By Thomas Gerbasi
DALLAS, September 19 – Rising star Junior Dos Santos has already displayed the ability to blast opponents out with ease. Tonight at American Airlines Center, he showed that he can stick to his gameplan, punish, and then finish a foe late, as he forced Mirko Cro Cop to verbally submit in the third round of their pivotal UFC 103 heavyweight bout.
“I feel very good,” said Dos Santos, now 9-1 as a pro (3-0 in the UFC). “My training was very hard, and tonight I have one more victory in my career.”

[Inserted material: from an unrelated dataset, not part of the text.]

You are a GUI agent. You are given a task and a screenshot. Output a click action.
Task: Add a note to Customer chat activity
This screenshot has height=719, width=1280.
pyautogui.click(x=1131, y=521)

Dos Santos went right at Cro Cop (25-7-2, 1 NC) from the opening bell, showing little regard for the reputation of the former PRIDE star. Cro Cop kept cook as he looked to counter, drawing a roar as he threw his patented left kick to the head. Dos Santos blocked the kick and continued to move forward, landing shots on the inside that raised a welt above Cro Cop’s right eye. Dos Santos was also bruised from the exchanges, under his left eye, and the two looked to be settling in for a long battle as the round came to a close.

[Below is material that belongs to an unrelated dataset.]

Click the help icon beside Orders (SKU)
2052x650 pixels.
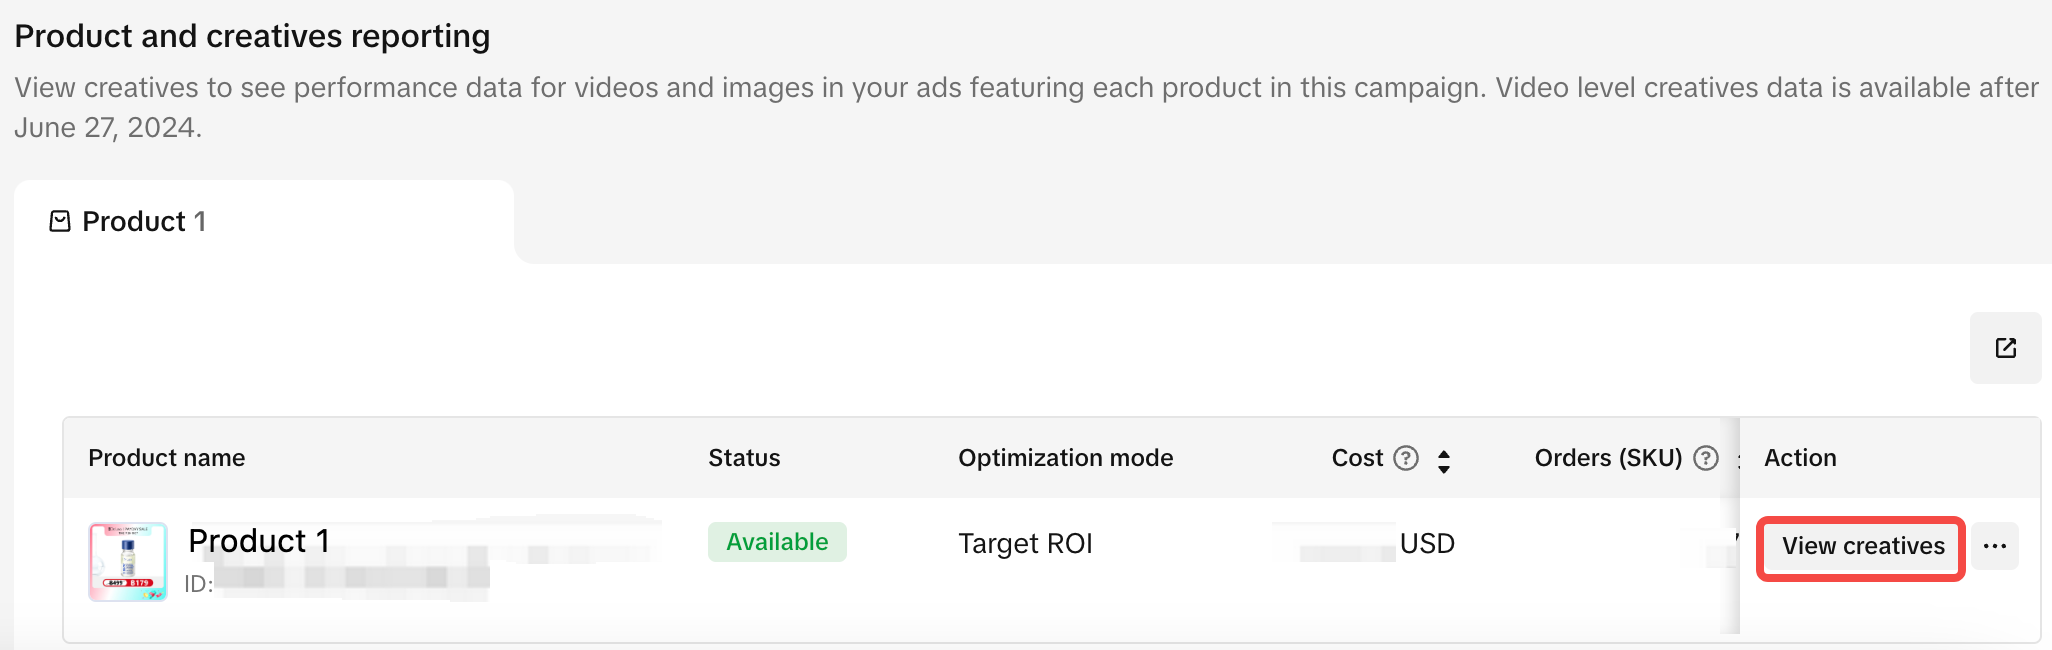pos(1706,458)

The second round began slowly, but within 30 seconds the action started to heat up again, with Cro Cop scoring with a couple leg kicks while Dos Santos sent Cro Cop backwards with punches to the head. As the round progressed, the bruise under Dos Santos’ left eye worsened, but the Brazilian, in unfamiliar territory as far as being in the second round goes, refused to move backwards until a Cro Cop kick strayed low and forced a halt to the action. After a brief break, the fight resumed, and Dos Santos was able to cut Cro Cop above the left eye just before the bell.
Cro Cop, perhaps sensing the need for more urgency, became the aggressor as the final round opened, but was unable to break Dos Santos’ defenses. Instead, it was Dos Santos starting to land more and more, particularly with his knees, which visibly rocked the Croatian, Moments after another couple hard shots from Dos Santos, Cro Cop turned away and was unable to continue at the 2:00 mark, rendering ‘Cigano’ the winner via verbal submission.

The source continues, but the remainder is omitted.